**REQUIRED ACTION:**
Only the lines from the one with "Where should I" to the end of the data below should be given again, exactly, with both ends included and pictures omitted.

Dataset entries
■ ■ ■
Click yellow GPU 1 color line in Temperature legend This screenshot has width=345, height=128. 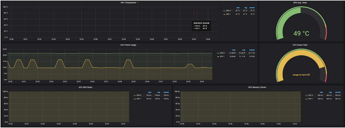[x=224, y=14]
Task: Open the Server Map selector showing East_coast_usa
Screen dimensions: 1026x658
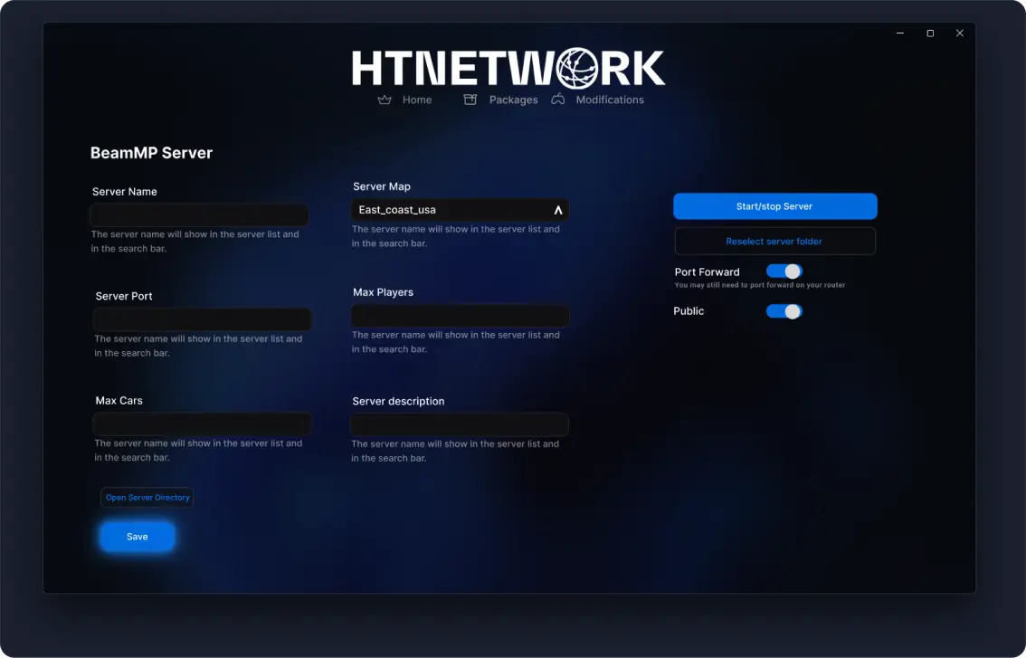Action: (460, 209)
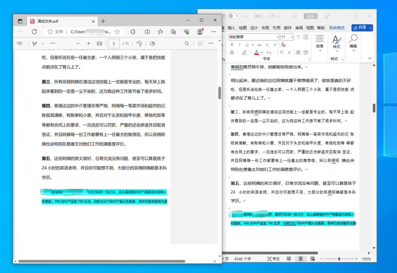The image size is (397, 273).
Task: Open the font size dropdown showing 11
Action: click(x=292, y=37)
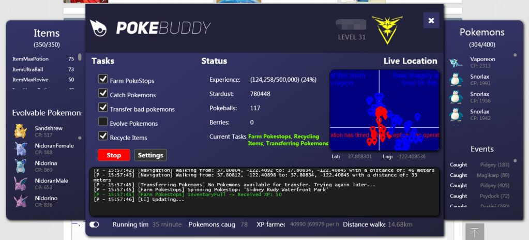This screenshot has height=240, width=529.
Task: Select the Nidorino sprite icon
Action: coord(20,201)
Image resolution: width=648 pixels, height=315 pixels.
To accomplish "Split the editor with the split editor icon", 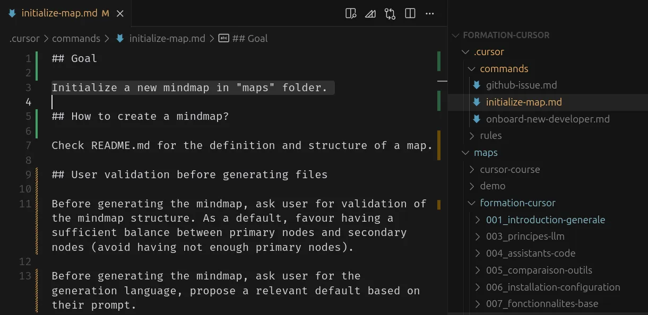I will (410, 13).
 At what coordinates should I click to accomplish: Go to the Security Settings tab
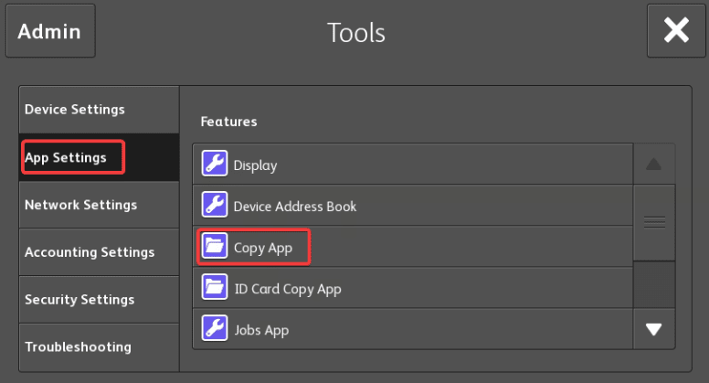(79, 300)
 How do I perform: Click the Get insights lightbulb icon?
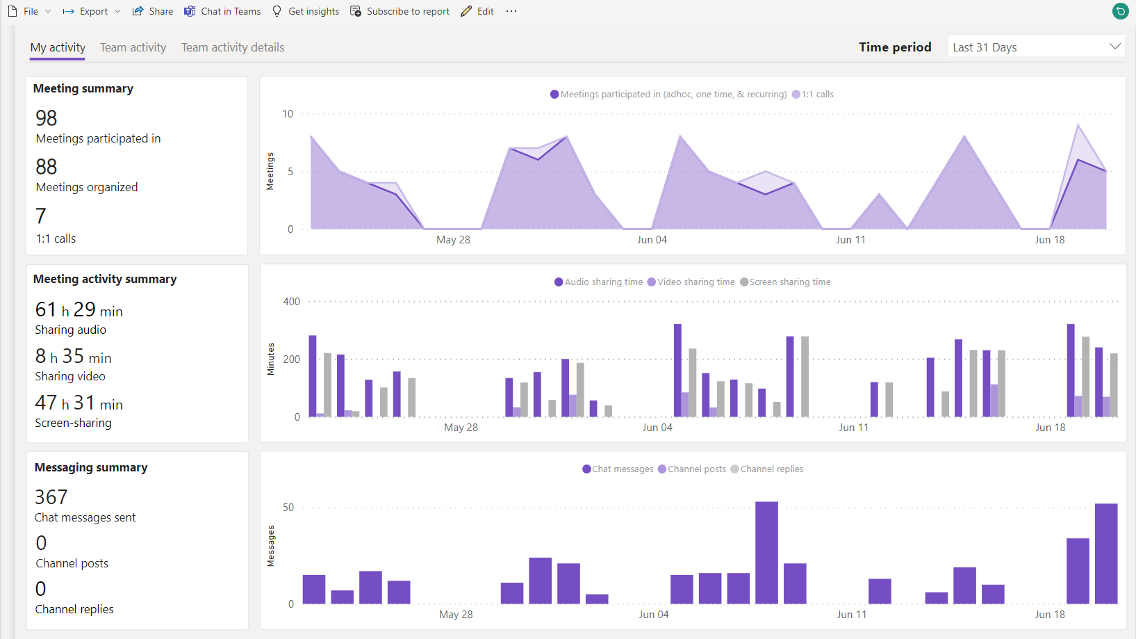[x=277, y=11]
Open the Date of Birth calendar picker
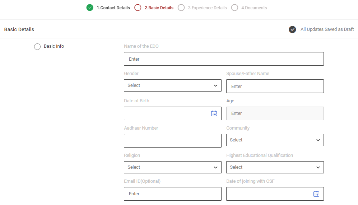The image size is (358, 205). click(214, 113)
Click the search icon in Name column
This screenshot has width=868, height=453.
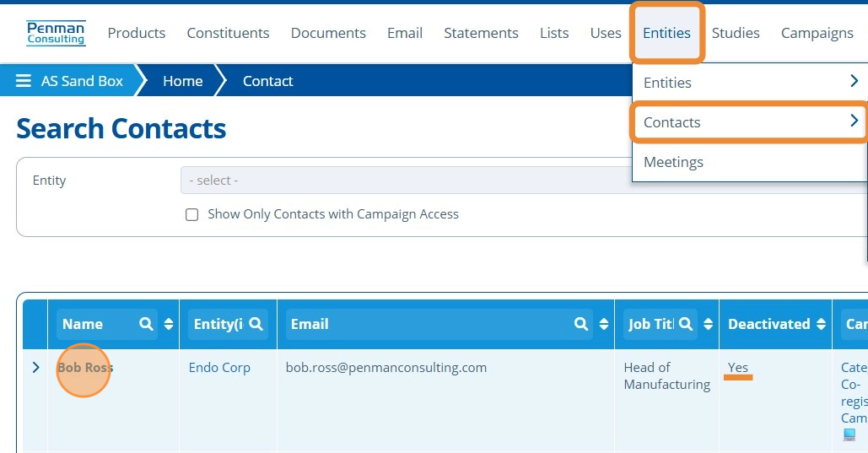coord(146,324)
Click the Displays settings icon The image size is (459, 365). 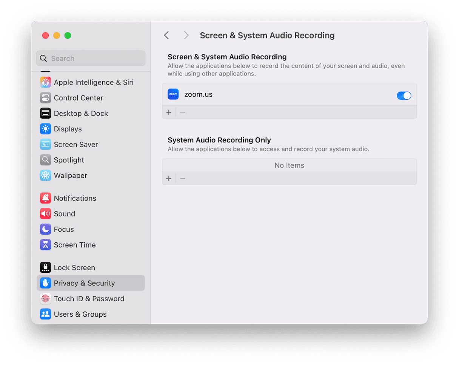[45, 129]
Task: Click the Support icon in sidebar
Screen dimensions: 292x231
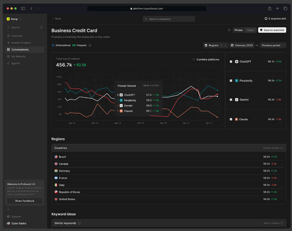Action: (x=8, y=216)
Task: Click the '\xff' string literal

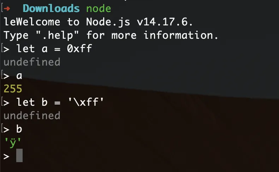Action: pyautogui.click(x=86, y=102)
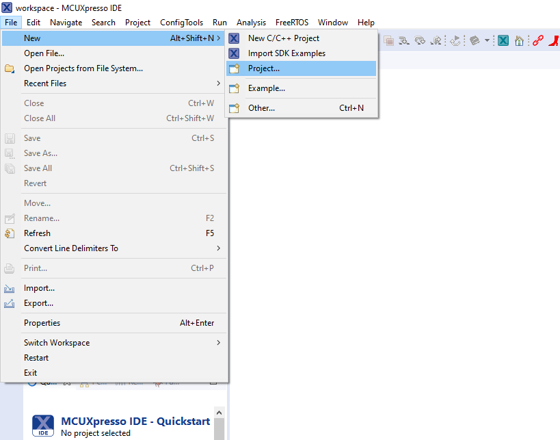Open the FreeRTOS menu
The height and width of the screenshot is (440, 560).
(292, 23)
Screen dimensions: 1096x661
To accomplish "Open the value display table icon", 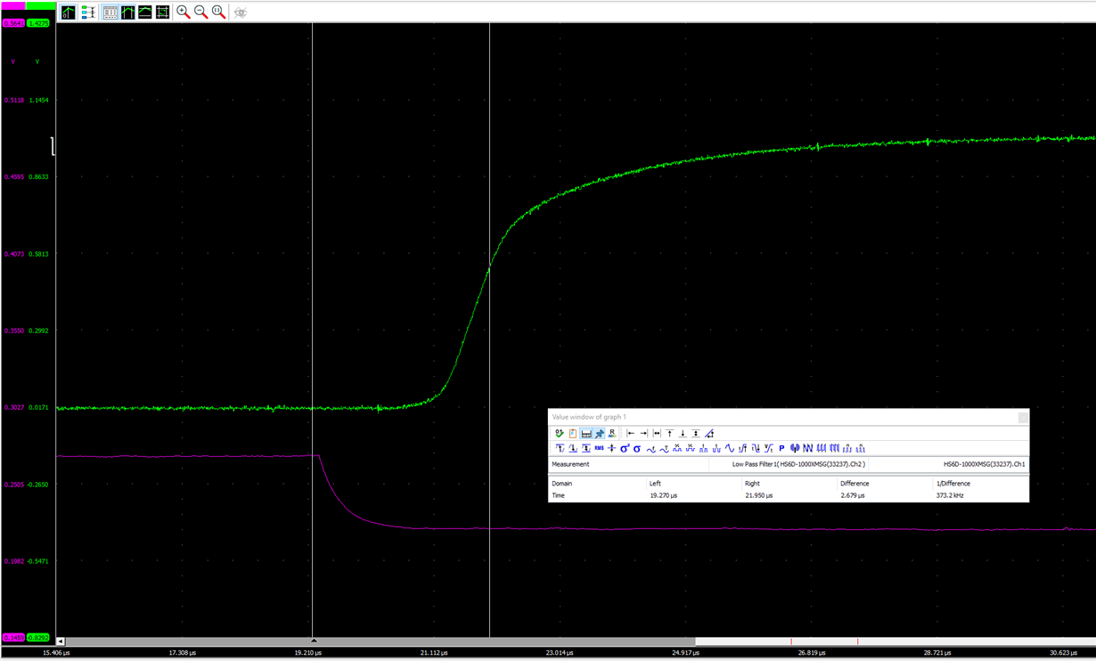I will tap(109, 12).
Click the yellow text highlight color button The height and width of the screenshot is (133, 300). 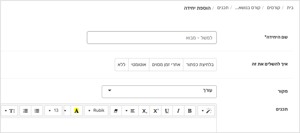pos(77,111)
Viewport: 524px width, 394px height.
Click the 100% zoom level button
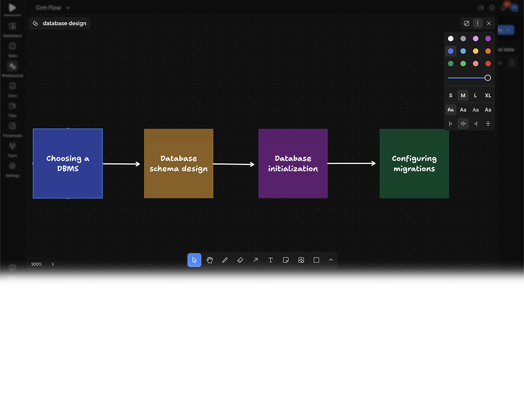pos(37,264)
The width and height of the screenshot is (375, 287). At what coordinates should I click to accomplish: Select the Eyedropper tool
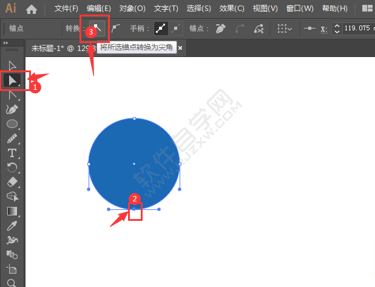pyautogui.click(x=12, y=226)

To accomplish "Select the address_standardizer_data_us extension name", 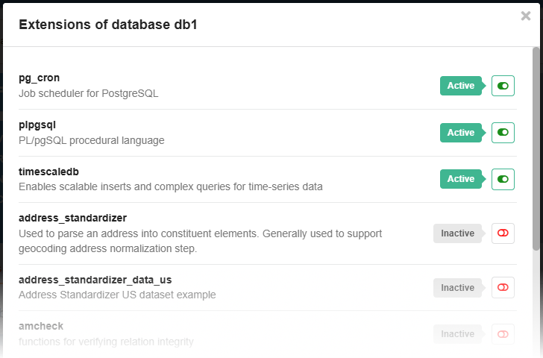I will [95, 280].
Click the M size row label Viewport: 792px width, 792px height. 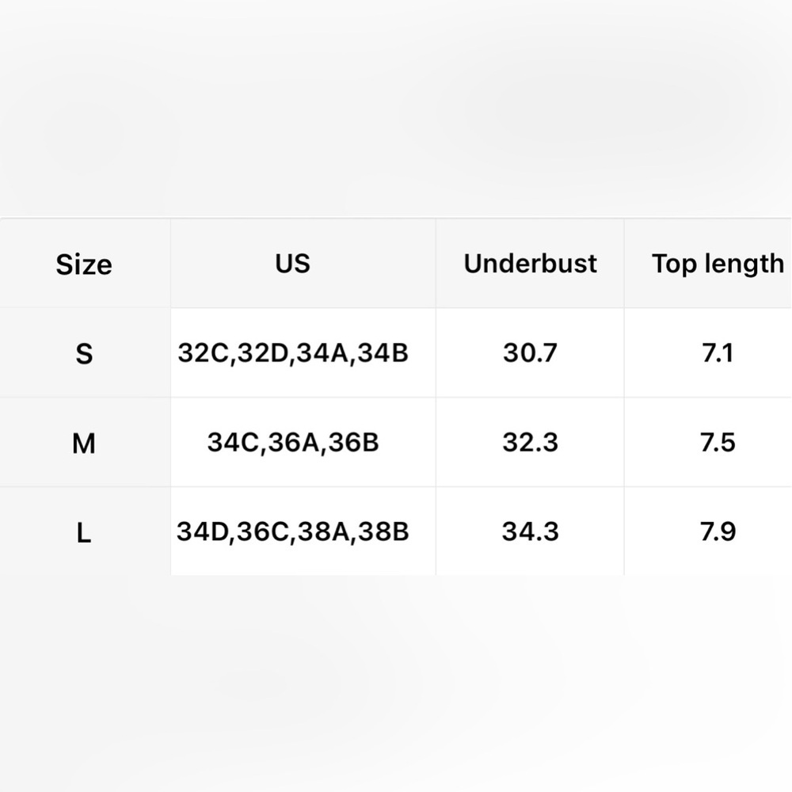(x=84, y=443)
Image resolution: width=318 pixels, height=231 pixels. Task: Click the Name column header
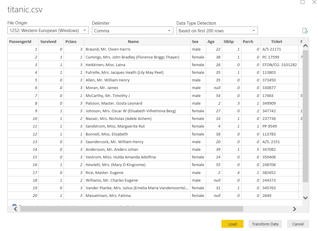point(133,41)
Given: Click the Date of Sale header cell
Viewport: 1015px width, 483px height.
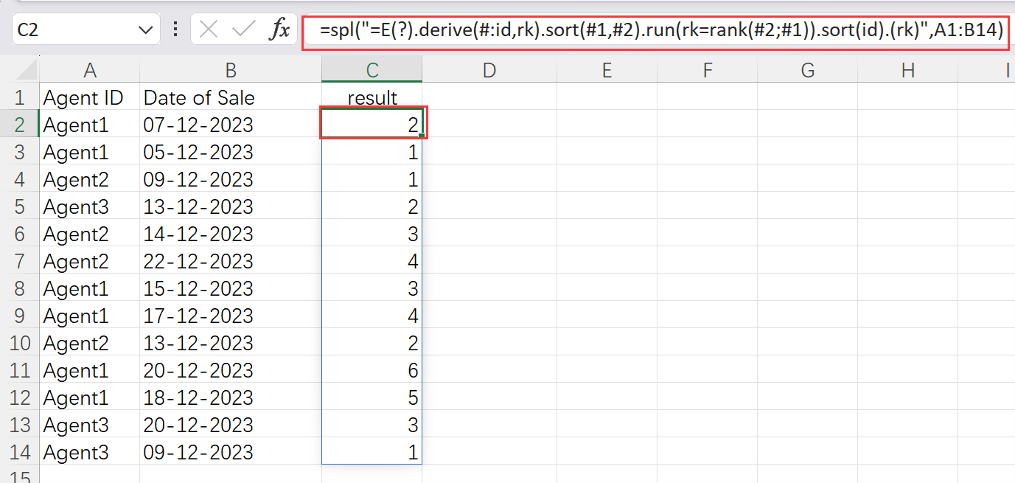Looking at the screenshot, I should (231, 97).
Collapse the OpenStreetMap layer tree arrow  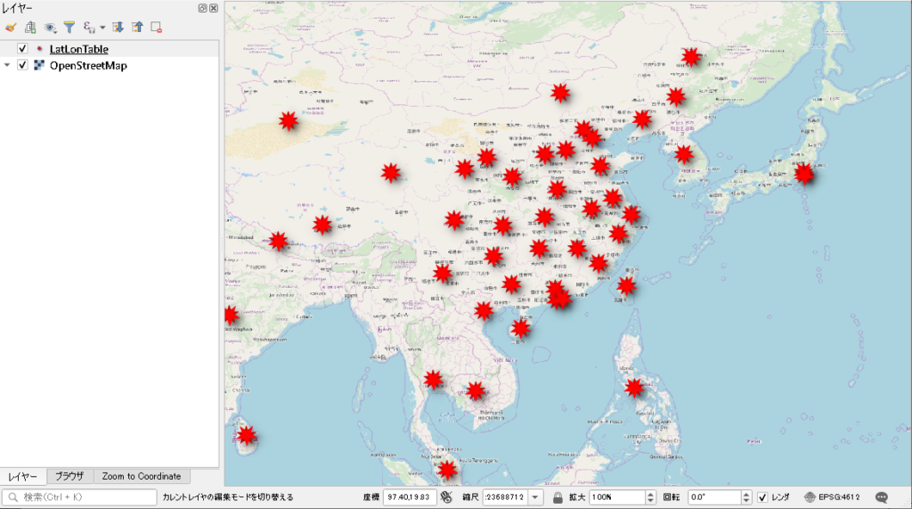[8, 65]
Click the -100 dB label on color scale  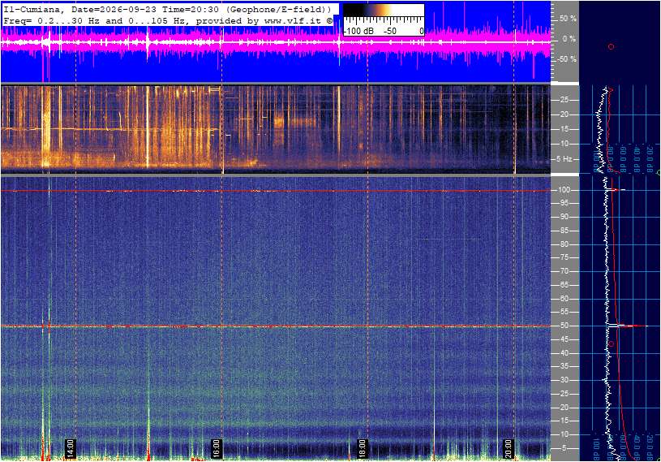click(358, 31)
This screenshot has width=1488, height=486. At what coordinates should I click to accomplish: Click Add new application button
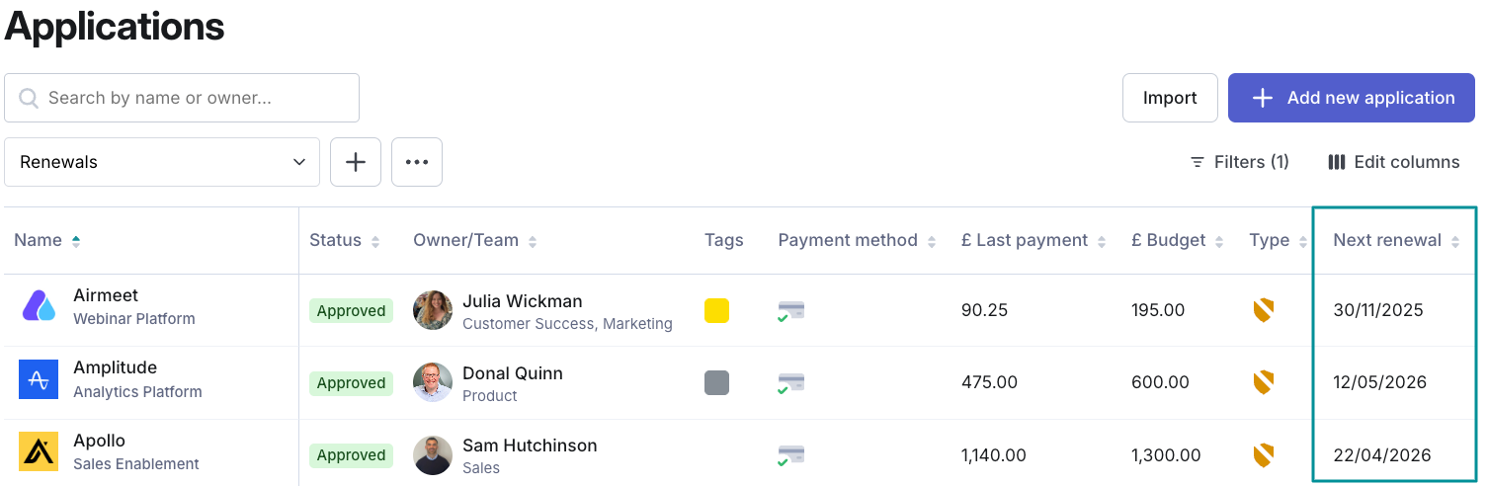1351,98
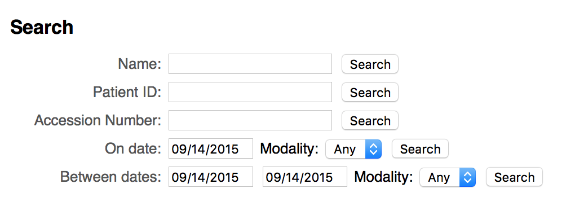Run the Accession Number search button
The width and height of the screenshot is (566, 210).
(370, 120)
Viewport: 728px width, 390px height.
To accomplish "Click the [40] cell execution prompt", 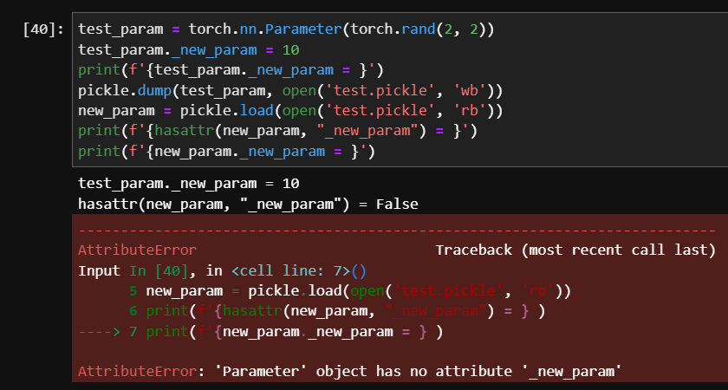I will [42, 29].
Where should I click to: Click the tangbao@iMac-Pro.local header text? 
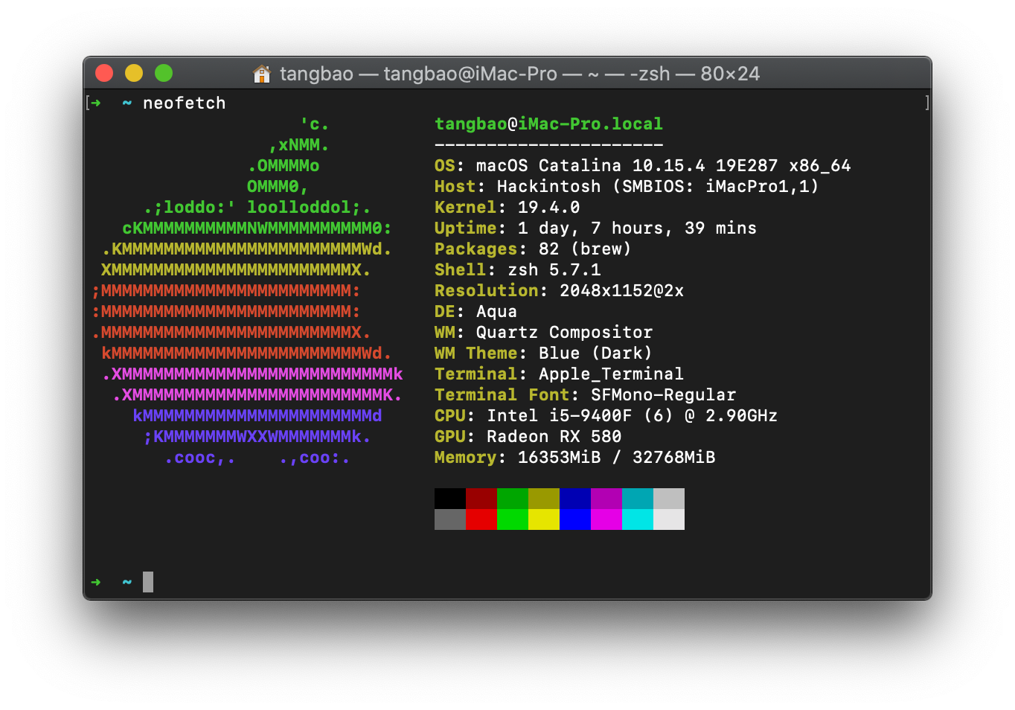pyautogui.click(x=548, y=124)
■ ■ ■
**SOLUTION FOR THIS TASK:**
Where should I click to: Click the tangbao@iMac-Pro.local header text? 
pyautogui.click(x=548, y=124)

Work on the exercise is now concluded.